The Edge SRE team runs LinkedIn’s edge infrastructure, including four external CDNs, an in-house CDN, three Domain Name System (DNS) platforms, and all LinkedIn points of presence (PoPs). We build and manage tools to automate all aspects of our Edge stack.
We began to transfer our network traffic from IPv4 to IPv6 for several reasons, including the fact that the internet is running out of IPv4 addresses, and that IPv6 can be faster than IPv4, especially on mobile networks (the source of a majority of our member traffic). In 2013, we enabled IPv6 dual stack on our production mail servers.
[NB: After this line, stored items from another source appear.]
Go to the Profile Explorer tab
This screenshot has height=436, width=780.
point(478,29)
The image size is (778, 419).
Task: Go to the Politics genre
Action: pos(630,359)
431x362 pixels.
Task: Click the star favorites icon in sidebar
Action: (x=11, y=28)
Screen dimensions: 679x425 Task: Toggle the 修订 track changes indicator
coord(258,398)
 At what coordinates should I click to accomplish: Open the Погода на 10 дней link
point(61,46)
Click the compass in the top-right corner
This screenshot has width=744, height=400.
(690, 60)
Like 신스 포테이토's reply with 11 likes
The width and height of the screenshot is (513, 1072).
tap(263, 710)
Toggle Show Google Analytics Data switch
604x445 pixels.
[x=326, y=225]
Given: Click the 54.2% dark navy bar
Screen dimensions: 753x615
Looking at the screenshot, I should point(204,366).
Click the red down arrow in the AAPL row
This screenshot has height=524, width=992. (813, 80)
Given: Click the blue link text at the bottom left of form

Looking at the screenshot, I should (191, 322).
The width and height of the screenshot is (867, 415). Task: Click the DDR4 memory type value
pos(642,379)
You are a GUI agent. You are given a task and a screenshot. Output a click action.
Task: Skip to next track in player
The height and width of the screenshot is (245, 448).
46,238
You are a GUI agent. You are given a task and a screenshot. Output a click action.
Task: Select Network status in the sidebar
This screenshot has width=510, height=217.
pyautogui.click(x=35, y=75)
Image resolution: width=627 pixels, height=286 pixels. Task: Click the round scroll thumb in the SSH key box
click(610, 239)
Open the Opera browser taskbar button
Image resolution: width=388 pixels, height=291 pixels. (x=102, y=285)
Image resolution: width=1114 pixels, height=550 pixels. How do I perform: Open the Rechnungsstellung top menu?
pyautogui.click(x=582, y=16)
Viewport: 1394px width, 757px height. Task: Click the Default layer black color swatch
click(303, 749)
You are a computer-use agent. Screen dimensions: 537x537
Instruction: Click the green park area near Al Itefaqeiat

In 2014, we enabled it across all our data centers and CDNs, except for our CDNs in China. However, due to limited IPv6 coverage on some of our CDNs, the performance of their dual stack networks was not on par with the IPv4-only networks. In 2016, LinkedIn onboarded two new CDN partners, but we decided to hold off on enabling IPv6 until we had analyzed the performance of their dual stack networks and addressed any issues that we found.
Enabling IPv6 on a third-party CDN is trivial. A CDN will typically convert your provisioned CNAME to support a dual stack configuration or will provide a new CNAME that is dual stack enabled. For our pre-ramp performance analysis, our CDNs provided dual stacked test CNAMEs to work with.
Our objective was to enable IPv6 without impacting our members. Site reliability is important to LinkedIn and part of our “Members First” company values. We wanted to ensure that there was no negative impact to member experience on the site as a result of us starting to serve content over dual stack networks.
We leveraged a mix of third-party real-user measurement (RUM) using Cedexis and synthetic monitoring (Catchpoint) during the pre-ramp phase:
We used Cedexis to measure member performance and availability of a test object on our CDNs. We grouped our results by country and then by ASNs that carry a majority of LinkedIn’s traffic.
Catchpoint was used to dig deeper into performance and availability issues that surfaced during the experiment.
We uncovered a number of possible member-impacting issues over the course of this testing.
We noticed DNS resolution issues over IPv6 with one of our CDN partners in a major region in India. We worked closely with the provider on this issue, and they eventually set up an IPv6-enabled DNS PoP in the region, making resolution times significantly better.